Sequence conservation in Kcnq1 intron 10 in vertebrates. (A) Multiple alignments of Kcnq1 intron 10: the genomic human sequence was taken as reference sequence and compared to the genomic galago, cow, mouse, bat, armadillo, chicken, and zebrafish sequences. Before alignment, repetitive elements were masked using RepeatMasker software. Aligned regions are shown in green, highly conserved elements in red (>70% identity, >100 bp length). NICE1–NICE4 are highly conserved in all analyzed mammals. NICE1 and NICE4 are conserved in chicken (>60% identity, >100 bp length). The position of the IC2 CpG island in the human sequence is indicated by the CpG island plot above the multiple alignment. The CpG island plot shows CpG islands that fulfil the definition of a CpG island (length >200 bp, G+C content >50%, CpG_observed/CpG_expected >0.6, http://www.ebi.ac.uk/emboss/cpgplot/). The given scale bar is related to the human sequence. (B) The distributions of CpG islands in Kcnq1 in different vertebrate species. In pairwise alignments, the vertebrate sequences were used as reference sequences and the human sequence as second sequence. Scale bars are related to the reference sequence in each alignment. (C) Arrangements of repeated conserved sequence motifs in the putative IC2 in mammals. The consensus sequences of conserved motifs are listed. Segments that are conserved in overlapping motifs are underlined. The arrangements of these motifs in the different species are shown by different triangles. Motif MD was identified by Mancini-DiNardo et al. (2003). For the identified motifs the following numbers of mismatches to the consensus sequence were allowed: motif A, three mismatches; motifs MD1 and A2, two mismatches; motif A1, one mismatch; motif MD, six mismatches; CCAAT boxes, no mismatches.
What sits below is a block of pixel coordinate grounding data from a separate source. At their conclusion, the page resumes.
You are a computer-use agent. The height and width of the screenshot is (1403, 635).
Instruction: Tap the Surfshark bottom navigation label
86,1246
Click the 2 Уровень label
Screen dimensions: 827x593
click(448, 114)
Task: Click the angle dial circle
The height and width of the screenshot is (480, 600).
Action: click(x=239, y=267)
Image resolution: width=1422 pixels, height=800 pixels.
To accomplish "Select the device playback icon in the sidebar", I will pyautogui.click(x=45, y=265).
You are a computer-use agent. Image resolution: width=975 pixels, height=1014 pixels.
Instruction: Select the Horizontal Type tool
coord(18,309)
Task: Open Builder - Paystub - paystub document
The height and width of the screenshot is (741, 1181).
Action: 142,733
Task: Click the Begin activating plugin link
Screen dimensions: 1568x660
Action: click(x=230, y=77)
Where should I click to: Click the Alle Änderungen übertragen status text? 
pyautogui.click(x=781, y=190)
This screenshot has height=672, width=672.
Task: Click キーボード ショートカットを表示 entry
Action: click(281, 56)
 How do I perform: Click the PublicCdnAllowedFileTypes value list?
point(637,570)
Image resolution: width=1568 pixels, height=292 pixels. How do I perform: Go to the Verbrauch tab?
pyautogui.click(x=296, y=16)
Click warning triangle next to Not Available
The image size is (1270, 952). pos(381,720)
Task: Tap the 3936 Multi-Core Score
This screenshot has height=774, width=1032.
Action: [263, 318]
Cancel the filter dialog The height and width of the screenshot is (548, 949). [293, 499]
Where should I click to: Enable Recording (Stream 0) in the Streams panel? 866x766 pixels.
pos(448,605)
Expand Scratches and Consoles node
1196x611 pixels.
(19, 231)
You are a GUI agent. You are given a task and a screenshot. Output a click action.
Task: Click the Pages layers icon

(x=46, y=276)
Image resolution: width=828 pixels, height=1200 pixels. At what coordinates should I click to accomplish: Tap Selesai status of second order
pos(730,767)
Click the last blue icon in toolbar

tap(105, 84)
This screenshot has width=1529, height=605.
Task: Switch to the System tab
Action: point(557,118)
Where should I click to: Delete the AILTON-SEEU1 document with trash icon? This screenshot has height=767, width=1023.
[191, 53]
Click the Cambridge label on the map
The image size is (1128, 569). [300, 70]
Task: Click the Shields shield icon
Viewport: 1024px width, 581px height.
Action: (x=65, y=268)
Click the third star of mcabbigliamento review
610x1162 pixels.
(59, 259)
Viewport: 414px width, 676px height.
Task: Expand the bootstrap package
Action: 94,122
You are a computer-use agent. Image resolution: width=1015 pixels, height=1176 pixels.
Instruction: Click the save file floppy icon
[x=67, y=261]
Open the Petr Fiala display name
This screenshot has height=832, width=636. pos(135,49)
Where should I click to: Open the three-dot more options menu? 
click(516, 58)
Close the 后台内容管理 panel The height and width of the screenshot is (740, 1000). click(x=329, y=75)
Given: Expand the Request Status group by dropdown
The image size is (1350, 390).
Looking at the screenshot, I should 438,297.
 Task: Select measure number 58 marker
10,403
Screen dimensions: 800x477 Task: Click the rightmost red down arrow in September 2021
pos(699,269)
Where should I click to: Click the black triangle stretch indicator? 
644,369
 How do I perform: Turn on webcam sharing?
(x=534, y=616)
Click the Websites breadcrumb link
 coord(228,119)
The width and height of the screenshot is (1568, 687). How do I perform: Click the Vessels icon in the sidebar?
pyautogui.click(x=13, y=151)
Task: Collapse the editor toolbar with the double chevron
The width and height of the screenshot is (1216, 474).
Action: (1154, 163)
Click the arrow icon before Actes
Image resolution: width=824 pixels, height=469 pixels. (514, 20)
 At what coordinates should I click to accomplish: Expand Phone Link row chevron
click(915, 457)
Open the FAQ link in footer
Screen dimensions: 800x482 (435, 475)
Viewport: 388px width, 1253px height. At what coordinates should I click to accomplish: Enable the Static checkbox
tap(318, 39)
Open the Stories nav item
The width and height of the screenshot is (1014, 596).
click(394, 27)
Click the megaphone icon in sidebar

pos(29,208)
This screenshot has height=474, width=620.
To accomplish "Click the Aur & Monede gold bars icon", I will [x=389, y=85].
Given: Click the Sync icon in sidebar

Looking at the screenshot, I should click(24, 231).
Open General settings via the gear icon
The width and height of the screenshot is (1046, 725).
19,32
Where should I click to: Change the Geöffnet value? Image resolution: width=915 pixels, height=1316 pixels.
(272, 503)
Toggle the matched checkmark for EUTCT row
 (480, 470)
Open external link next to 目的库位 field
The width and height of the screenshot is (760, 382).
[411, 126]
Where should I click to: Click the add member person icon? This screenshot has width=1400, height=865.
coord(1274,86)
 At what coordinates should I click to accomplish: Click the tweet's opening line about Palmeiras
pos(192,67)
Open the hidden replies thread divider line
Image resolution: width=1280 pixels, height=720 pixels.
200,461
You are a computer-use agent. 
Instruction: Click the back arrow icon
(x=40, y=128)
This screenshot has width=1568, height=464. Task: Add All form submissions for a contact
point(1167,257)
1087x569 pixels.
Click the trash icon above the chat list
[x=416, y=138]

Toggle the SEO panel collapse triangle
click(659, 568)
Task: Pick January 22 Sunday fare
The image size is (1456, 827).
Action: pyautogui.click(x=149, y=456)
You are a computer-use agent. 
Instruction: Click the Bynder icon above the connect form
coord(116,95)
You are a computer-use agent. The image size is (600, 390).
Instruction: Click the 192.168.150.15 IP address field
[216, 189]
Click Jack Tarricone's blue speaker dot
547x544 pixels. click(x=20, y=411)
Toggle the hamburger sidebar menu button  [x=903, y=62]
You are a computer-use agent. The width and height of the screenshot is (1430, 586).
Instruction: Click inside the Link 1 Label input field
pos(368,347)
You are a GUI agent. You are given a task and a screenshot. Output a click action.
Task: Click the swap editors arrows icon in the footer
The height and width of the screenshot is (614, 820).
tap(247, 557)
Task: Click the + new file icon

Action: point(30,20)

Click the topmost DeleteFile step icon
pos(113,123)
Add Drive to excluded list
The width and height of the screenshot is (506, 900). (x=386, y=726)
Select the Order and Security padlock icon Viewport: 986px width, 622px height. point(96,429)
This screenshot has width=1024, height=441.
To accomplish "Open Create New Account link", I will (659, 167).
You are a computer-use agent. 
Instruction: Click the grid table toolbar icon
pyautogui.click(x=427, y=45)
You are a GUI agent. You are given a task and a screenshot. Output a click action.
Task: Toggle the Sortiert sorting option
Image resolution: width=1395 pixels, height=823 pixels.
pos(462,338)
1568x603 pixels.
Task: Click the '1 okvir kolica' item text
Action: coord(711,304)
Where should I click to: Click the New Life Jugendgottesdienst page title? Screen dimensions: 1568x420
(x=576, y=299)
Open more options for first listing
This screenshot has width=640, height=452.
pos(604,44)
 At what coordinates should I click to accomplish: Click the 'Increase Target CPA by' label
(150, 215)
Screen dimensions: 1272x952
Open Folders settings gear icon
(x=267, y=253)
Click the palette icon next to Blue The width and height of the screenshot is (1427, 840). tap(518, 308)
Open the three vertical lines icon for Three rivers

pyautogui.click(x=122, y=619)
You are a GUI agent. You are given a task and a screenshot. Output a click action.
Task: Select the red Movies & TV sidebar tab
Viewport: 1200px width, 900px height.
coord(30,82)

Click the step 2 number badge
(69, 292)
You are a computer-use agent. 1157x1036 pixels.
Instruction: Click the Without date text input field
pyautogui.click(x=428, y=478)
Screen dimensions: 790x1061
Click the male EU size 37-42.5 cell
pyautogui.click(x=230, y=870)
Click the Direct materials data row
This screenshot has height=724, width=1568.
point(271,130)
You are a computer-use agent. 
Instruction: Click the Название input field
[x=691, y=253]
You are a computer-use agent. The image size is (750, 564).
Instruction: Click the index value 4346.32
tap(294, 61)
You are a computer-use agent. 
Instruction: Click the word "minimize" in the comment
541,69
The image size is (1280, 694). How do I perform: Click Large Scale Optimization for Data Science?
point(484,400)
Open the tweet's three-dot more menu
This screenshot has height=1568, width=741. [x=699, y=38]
In some species the analyses were extended to regions flanking the CpG islands that are highlighted by gray bars. For the mouse and human sequences, the transcriptional start sites of Kcnq1ot1 (Du et al. 2004) are depicted by broken arrows indicating that the 3′extension of the transcript is not known. In mouse and human, location of restriction sites (No, NotI; As, AscI; Ea, EagI; Ec, EcoRI) that have been used for characterization of the IC2 in other studies (Du et al. 2003, 2004; Mancini-diNardo et al. 2003) are indicated.